ソフトとハード

価値とはなにか?ときかれて、ソフトとハードの話を最近よく考えています。

これは新規で、あるシステムやサービスを構築するときにいつも考えていることで、我々がやっていることの中心概念にあたることです。

コンセプチュアルアートにも似たような部分があるように思えます。

ソフトからハードに考えを展開していくことの重要性をどうやって人に伝えたらいいか? と数年前よく考えていました。

自分がやっていることの価値をどうやってわかってもらえるだろうか? とか。

出た結論としては、ソフトとハードの生産過程に一貫性を保ち、どちらかに偏った活動はしないということ。

ソフト領域に対する考えが弱い、浅いと、仕組みやプロダクトが一過性のものになってしまい、持続可能性が失われる傾向があるように思います。
あるいは、競争に晒されて弱いシステムになってしまう。

ハード領域に対する考えが弱いと、カルト宗教や特定の集団のように、価値がうわついてよくわからないものになってしまいます。

抽象→具体に落としていく過程や、関係性がとても大事で、価値をどうやって生み出すか? というときにいつもこういう考え方をしています。

ソフトの価値は、それ単体で成立するというよりは、ハードとハードの間に流れる「文脈」「関係性」「つながり」によって成立するようです。

たとえば先日、山にいってそばとビールを食べましたが、山に私が行ったという時間的な経験と空間的な場所が食事のおいしさをより引き立てるというのは価値と言える気がします。

この、食というハードに到るまでのつながり、に名前をつけて、持ち出したり、他人と共有したり、買ったり売ったりをできる状態にすると、サービスが安定的に強い商品、作品になるのではないでしょうか。
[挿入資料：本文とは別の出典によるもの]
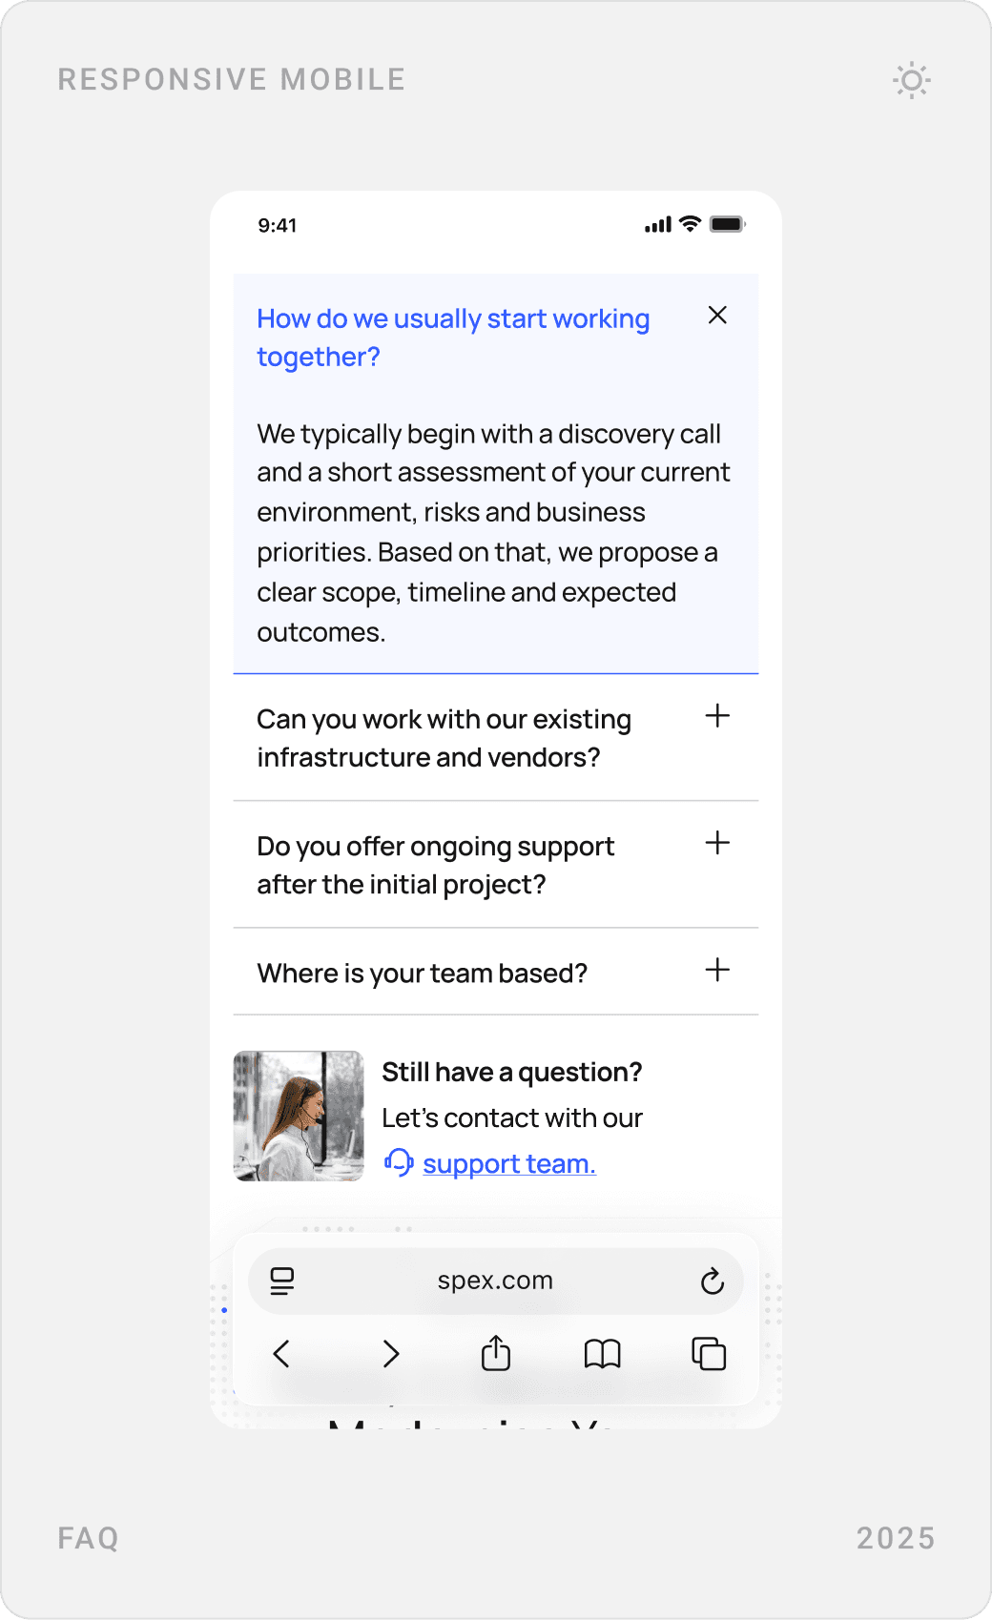This screenshot has height=1620, width=992.
Task: Open the FAQ label at bottom left
Action: click(88, 1538)
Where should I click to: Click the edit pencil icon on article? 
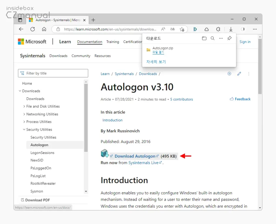point(239,74)
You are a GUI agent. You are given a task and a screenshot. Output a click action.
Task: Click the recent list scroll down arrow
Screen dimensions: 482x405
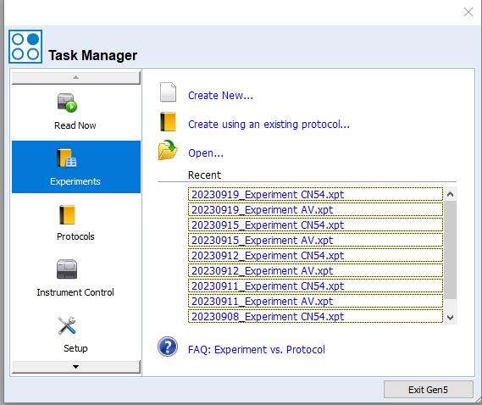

こういうことをトータルで、再現性のある形で事業やサービスに組み込みこと、パッケージングすることをプロデュースとかブランド開発と読んでいます。

そこからさらに踏み込んで、商品開発や事業開発にコンセプトとビジョンとバリュー、ミッションを可視化していきます。

ハード自体の強みに加えて、体験する価値の特異性を浮き彫りにする!

目に見えないつながりと目に見えている機能を自由自在に展開できるようになると、より強いブランドをつくることができると思っています。